(Stored data entries)
+-------+
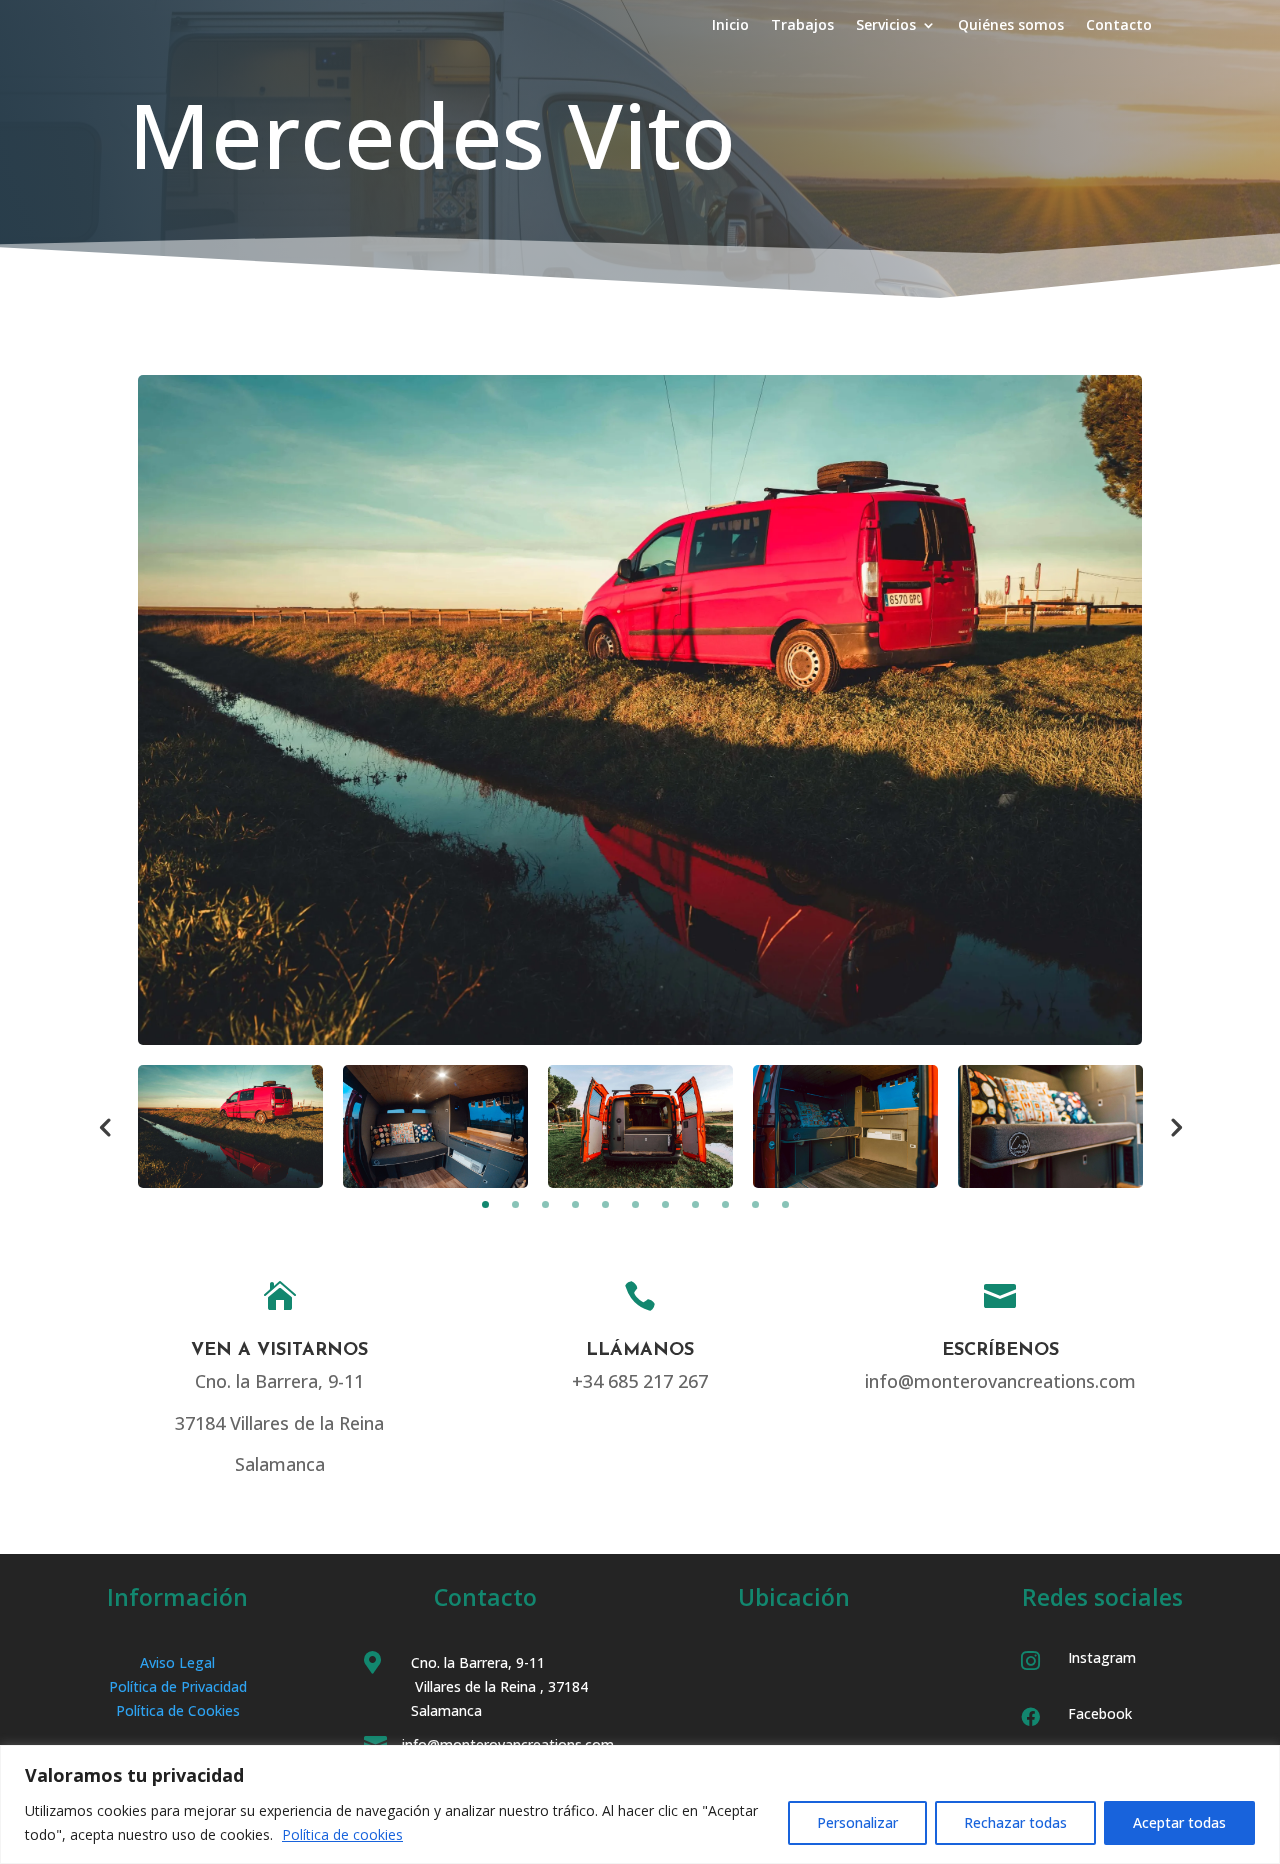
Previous (105, 1126)
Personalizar (857, 1822)
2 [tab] (515, 1204)
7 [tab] (665, 1204)
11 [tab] (785, 1204)
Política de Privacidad (178, 1686)
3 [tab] (545, 1204)
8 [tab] (695, 1204)
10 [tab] (755, 1204)
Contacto (1119, 26)
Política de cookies (342, 1834)
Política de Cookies (178, 1710)
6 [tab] (635, 1204)
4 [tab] (575, 1204)
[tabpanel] (230, 1126)
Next (1175, 1126)
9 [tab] (725, 1204)
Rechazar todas (1015, 1822)
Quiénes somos (1011, 26)
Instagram (1102, 1657)
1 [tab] (485, 1204)
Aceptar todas (1179, 1822)
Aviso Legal (177, 1662)
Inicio (730, 26)
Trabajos (802, 26)
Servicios (886, 26)
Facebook (1100, 1713)
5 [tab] (605, 1204)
+-------+
Work item :: Return each line of the data where the word "Política" appears.

Response area ::
Política de Privacidad (178, 1686)
Política de cookies (342, 1834)
Política de Cookies (178, 1710)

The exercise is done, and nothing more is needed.